Crackdown in Xinjiang: Where have all the people gone?
April 14, 2019The first thing you notice is the quiet. Then the white strips of paper stretched diagonally across the front doors of stores that look like they were vacated in a hurry. Once you get close enough, you can read the painted serial numbers on the house walls — WB-BUK 1 to 15 on one street — that tell you no one is coming back to these homes, and that many of those who lived there have been detained.
Rather than bustling, some neighbourhoods in the regional capital Urumqi and Kashgar, once the most culturally vibrant city, are deserted, stripped of people and life….Empty streets in Urumqi and Kashgar are an eerie testament to how the security campaign is fraying Xinjiang’s economic and social fabric.

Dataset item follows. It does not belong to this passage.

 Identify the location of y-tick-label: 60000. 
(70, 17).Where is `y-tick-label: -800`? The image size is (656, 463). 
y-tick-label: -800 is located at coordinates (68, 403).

“So many people, mostly the men, were imprisoned for so-called ‘913’ crimes: having forbidden digital content on their phones,” says Alfiya, a Kashgar housewife.

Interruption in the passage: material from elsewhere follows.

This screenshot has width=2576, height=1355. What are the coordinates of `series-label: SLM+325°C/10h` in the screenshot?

“The economic problems here are huge,” says a Han businessman surnamed Dong, who moved back to Urumqi from the northern province of Liaoning to be closer to his family. “There are not enough people to fill all the open jobs, and there is no one left to buy your goods. Imagine what happens when you remove that many people.”

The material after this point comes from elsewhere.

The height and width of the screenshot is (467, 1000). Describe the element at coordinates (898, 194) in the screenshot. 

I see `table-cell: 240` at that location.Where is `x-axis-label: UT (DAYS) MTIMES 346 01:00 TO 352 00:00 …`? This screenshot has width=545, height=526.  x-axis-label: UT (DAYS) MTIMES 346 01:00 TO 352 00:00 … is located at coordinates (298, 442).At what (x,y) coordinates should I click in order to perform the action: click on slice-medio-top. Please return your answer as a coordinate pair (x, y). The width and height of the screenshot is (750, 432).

A huge security presence has smothered dissent but many quietly seethe at the daily indignities. “Why is it that I have to stop at checkpoints but Han Chinese do not? Why is it that I cannot have a passport but other people can?” says Yasinjiang, a Kashgar driver. “Why is it only Uighurs who must be subject to these security practices?”
During a June afternoon, one such Urumqi depot frequented by central Asian traders sat largely empty, its storefronts locked up.